After the majority of passengers boarded the Greyhound bus that would take us to Buffalo, the driver, a blond-haired man in his 50s with a mustache, stood in front of the terminal talking to some Amtrak employees and a Border Patrol agent. The driver and Amtrak workers checked the tickets of latecomers and loaded the oversized luggage into the baggage compartment in the bottom of the bus.

As I looked out my window, facing the terminal, I saw the janitor working outside. And while the driver and Amtrak workers stood chatting, the custodian emptied the exterior trash cans and recycle bins. He pulled up the full garbage bags, tied them tightly and stacked them on top of his cart; then he would take clean plastic bags, snap them open and insert them into the cans.

He did this a number of times, going from can to can and never saying a word to anyone. He blended into the background of people smoking outside and the employees talking at the curb.

I thought about the janitor’s life. He has a thankless job that requires tedious physical effort and the touching of dirty paper towels and leftover food. I can’t imagine he makes more than 10 or 12 dollars an hour, and I wonder if he has a family to support. I bet he wants a higher-paying job, maybe something that doesn’t require manual labor.

And on this Saturday night it was late, around 9:30 p.m. He looked tired, but that did not slow him down.

Once all of the trash was piled high on his cart, he pushed it inside the station, going through the automatic doors at the front entrance, and most likely wheeled the cart to a Dumpster outside, at the back of the station.

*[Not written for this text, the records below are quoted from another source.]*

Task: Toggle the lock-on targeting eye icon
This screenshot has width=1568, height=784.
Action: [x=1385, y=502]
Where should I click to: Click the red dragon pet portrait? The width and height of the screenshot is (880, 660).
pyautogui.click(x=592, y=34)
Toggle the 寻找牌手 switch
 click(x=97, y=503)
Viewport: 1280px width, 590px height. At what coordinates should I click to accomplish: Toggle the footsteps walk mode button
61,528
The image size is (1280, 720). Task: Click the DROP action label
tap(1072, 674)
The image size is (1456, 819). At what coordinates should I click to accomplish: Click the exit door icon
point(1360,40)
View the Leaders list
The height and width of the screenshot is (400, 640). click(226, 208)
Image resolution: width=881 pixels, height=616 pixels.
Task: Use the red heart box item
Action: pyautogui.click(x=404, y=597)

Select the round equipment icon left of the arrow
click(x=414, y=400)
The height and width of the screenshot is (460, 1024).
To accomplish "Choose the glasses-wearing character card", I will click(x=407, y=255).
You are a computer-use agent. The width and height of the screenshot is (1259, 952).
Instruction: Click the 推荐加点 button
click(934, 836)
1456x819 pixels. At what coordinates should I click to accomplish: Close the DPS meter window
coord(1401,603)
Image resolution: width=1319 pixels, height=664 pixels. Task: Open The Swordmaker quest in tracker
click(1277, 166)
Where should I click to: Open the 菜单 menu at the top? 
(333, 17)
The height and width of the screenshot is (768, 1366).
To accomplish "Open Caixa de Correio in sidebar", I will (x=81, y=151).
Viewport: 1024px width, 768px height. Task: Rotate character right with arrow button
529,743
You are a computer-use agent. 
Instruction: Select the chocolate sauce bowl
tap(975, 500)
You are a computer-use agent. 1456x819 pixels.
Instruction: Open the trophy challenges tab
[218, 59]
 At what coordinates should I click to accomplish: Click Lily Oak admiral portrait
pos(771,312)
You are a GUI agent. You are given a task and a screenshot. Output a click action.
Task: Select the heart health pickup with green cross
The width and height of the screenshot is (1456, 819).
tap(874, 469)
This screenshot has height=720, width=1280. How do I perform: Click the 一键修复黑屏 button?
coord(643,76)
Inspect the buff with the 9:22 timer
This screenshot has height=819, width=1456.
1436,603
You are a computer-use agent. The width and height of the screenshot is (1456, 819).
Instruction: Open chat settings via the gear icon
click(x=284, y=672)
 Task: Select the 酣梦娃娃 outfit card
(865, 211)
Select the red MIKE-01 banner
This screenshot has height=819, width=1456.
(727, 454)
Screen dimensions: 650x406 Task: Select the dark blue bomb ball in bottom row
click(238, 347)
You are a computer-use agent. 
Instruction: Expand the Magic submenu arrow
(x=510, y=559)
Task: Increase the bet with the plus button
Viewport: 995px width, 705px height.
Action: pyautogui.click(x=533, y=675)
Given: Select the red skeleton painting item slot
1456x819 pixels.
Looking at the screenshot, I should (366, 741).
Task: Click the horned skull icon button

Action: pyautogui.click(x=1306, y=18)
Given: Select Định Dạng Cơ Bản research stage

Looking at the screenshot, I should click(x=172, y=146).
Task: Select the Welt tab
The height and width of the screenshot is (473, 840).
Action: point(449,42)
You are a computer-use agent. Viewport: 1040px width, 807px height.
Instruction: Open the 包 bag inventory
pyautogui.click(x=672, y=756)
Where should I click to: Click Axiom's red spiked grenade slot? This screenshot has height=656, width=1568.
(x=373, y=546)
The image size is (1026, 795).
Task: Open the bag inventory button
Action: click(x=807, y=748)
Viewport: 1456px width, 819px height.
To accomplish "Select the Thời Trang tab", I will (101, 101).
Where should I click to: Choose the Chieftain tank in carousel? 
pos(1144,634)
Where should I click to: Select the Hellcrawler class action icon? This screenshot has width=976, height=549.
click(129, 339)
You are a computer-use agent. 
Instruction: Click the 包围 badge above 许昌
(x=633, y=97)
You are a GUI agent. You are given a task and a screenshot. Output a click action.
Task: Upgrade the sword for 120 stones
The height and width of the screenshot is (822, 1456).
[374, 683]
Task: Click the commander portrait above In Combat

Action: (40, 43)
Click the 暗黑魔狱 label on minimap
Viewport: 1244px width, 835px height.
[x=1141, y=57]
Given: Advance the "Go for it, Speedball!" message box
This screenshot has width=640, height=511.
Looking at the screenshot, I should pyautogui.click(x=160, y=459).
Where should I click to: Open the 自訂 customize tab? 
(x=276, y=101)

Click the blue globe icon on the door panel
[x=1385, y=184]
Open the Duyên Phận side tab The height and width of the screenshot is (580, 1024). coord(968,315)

Soon he would punch out and head home. Maybe he would have a late meal and catch some sports highlights on ESPN.

I admired this man for his effort when no one was paying attention to him. I believe our nation’s productivity could increase substantially if we all worked as hard as the janitor.

I’m sure he does not love his job. But it’s clear he takes pride in it. And honest labor in any capacity deserves recognition.